DATA EXTRACT:

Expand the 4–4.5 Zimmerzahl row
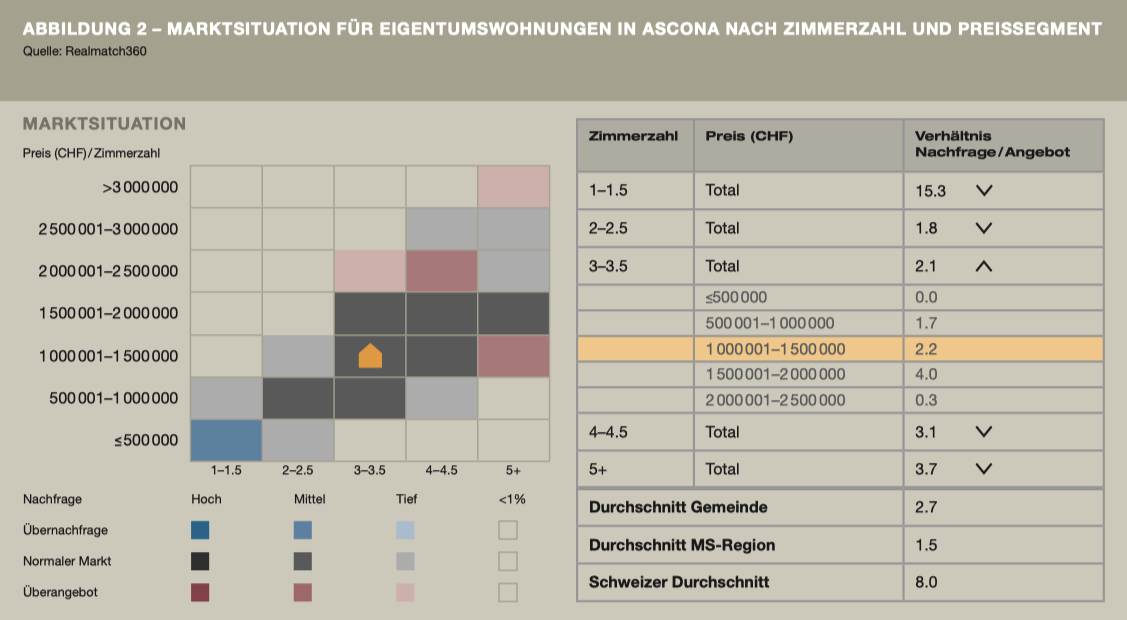This screenshot has height=620, width=1127. click(x=985, y=432)
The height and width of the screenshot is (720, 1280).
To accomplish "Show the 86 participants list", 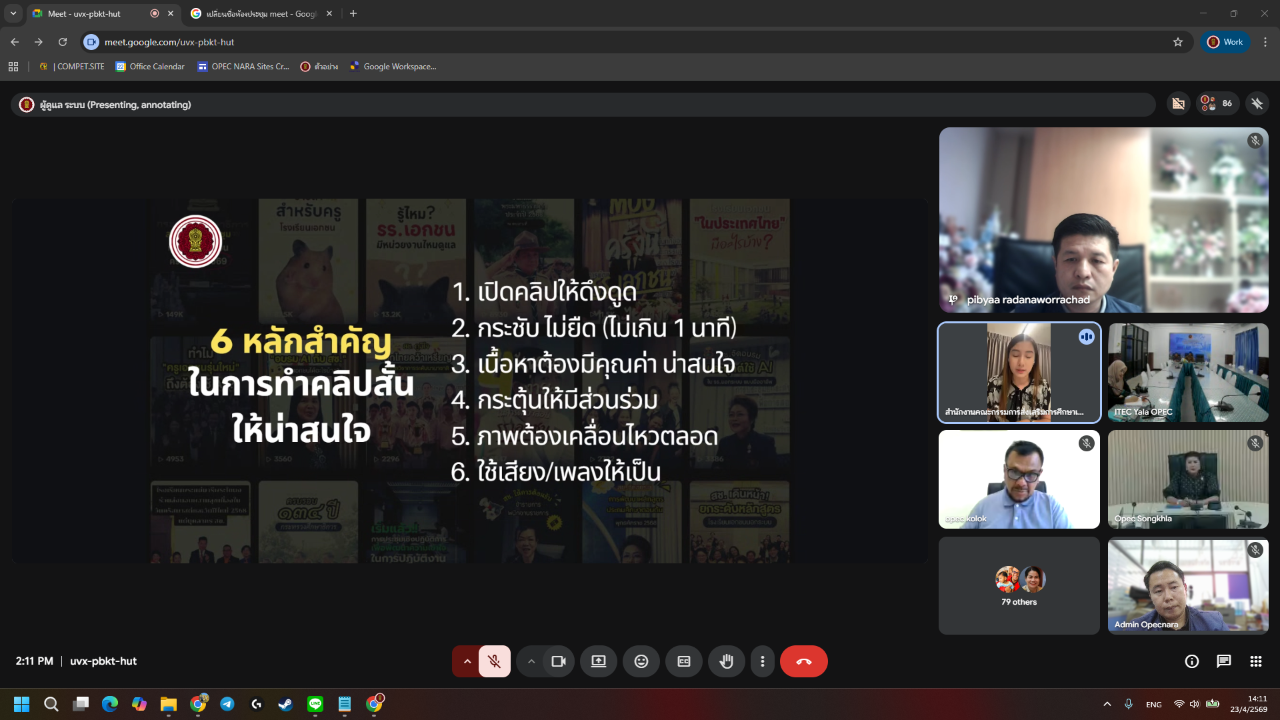I will tap(1217, 103).
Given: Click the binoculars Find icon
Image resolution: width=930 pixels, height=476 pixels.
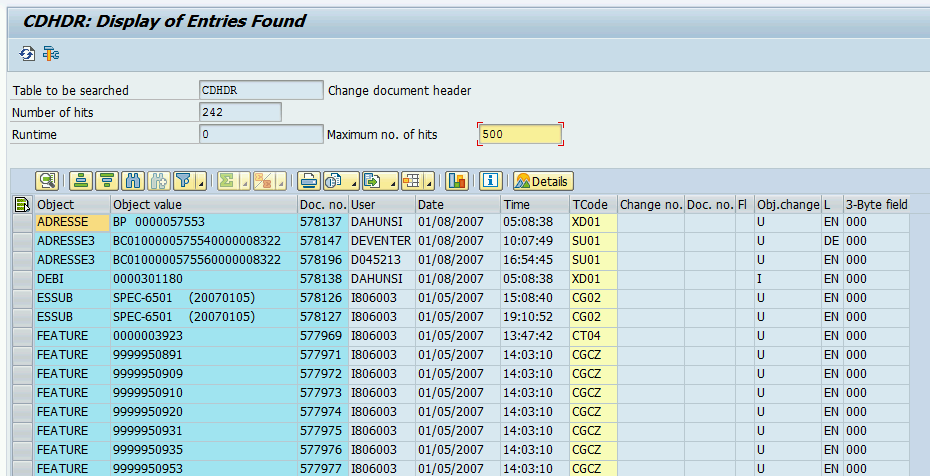Looking at the screenshot, I should click(x=133, y=181).
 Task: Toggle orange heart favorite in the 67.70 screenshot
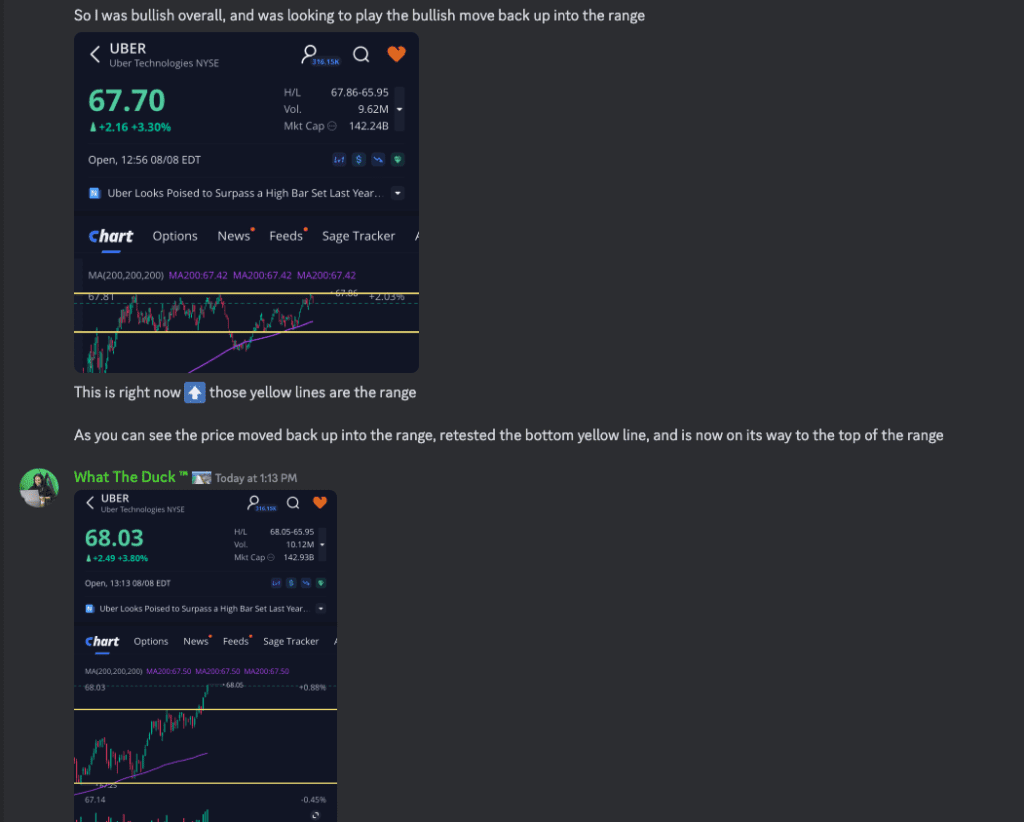[x=396, y=54]
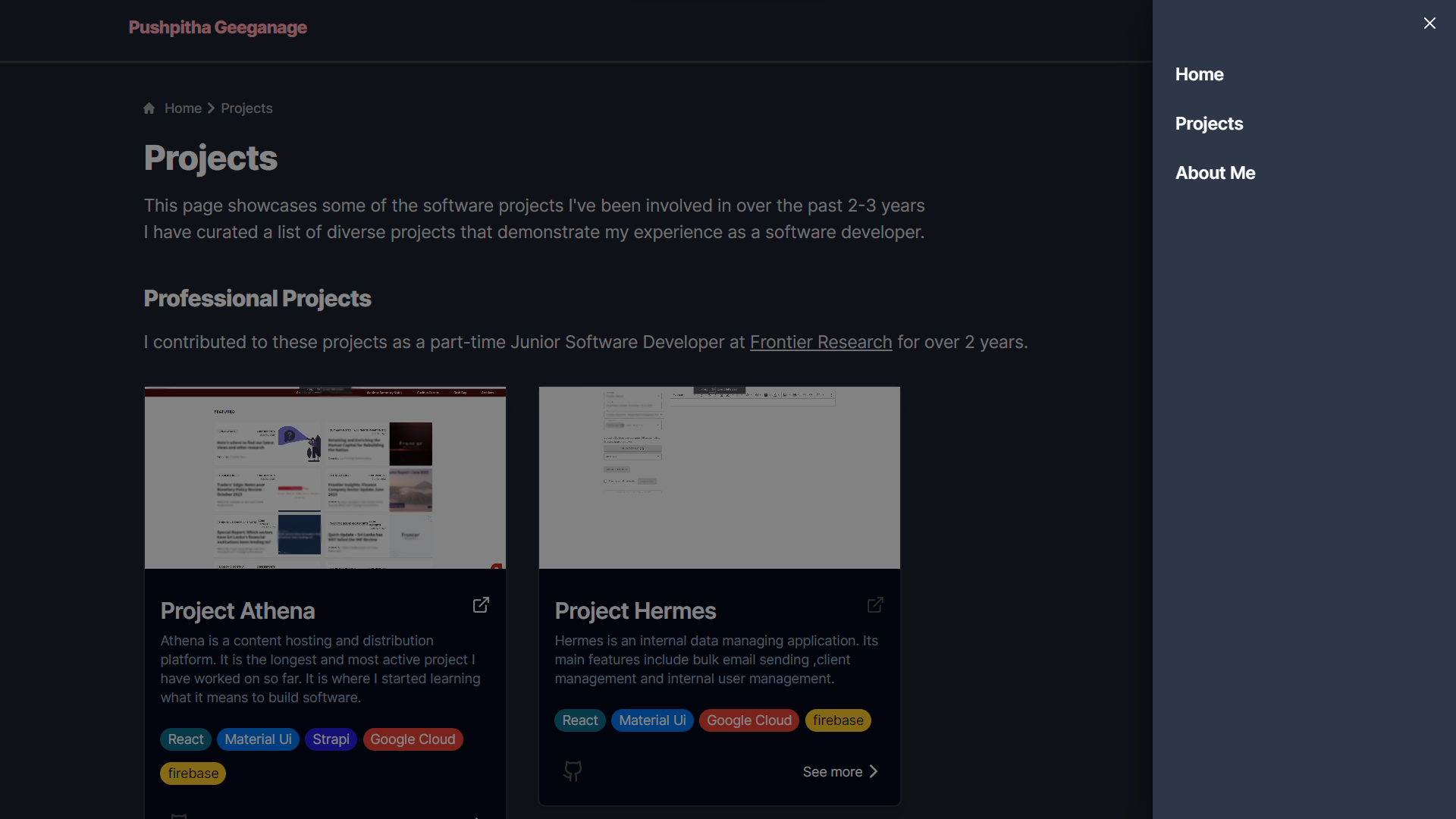Screen dimensions: 1456x819
Task: Click the yellow firebase tag on Hermes
Action: [x=838, y=720]
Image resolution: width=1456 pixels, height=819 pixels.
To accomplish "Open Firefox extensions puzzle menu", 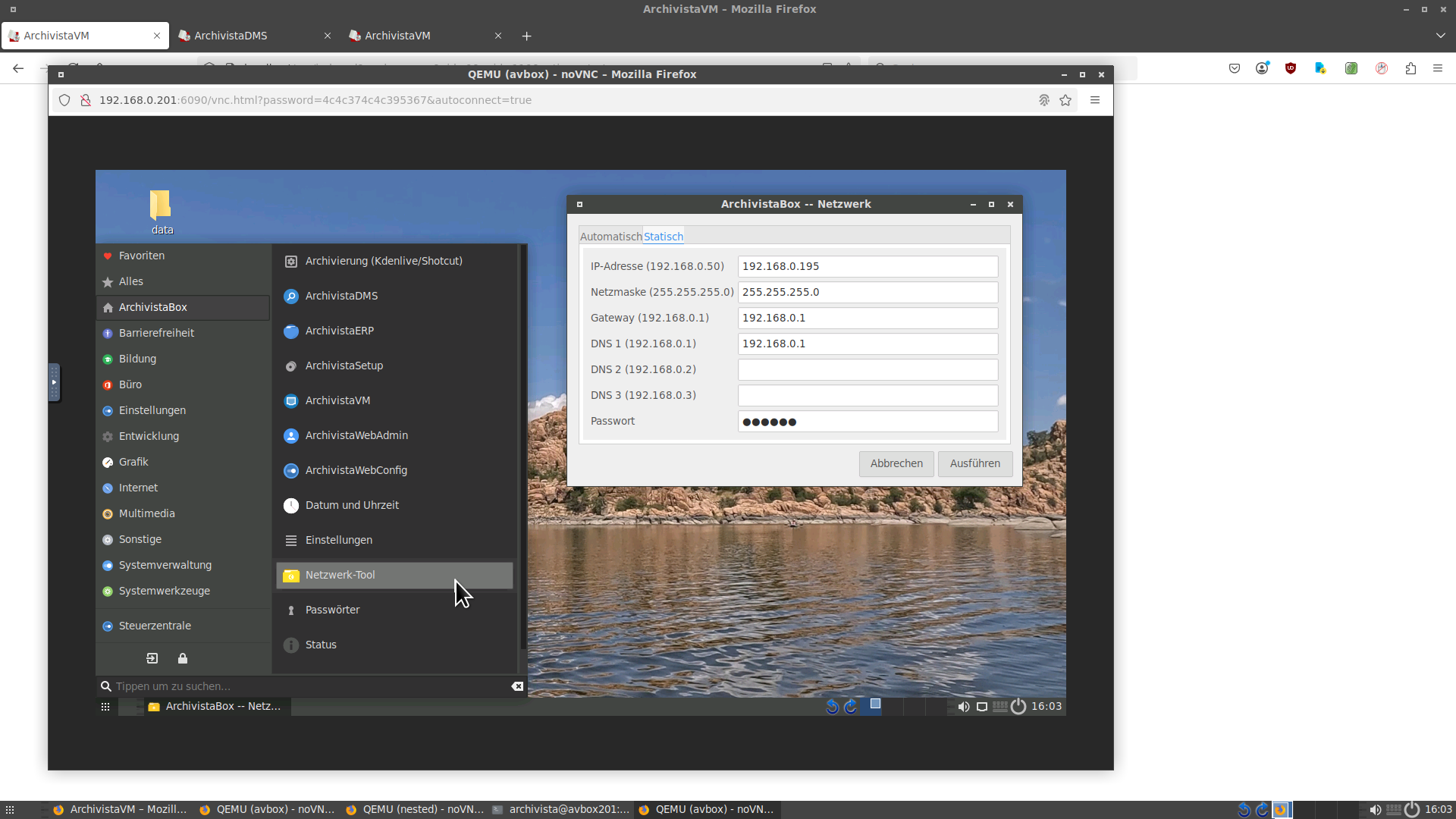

WORK TO DO:
Retype the material from the line with "Given: Click the binoculars Find icon" to the line with "Looking at the", both included, leaving out the pictures.

EXERCISE RESULT:
Given: Click the binoculars Find icon
Image resolution: width=930 pixels, height=476 pixels.
Looking at the screenshot, I should click(x=133, y=181).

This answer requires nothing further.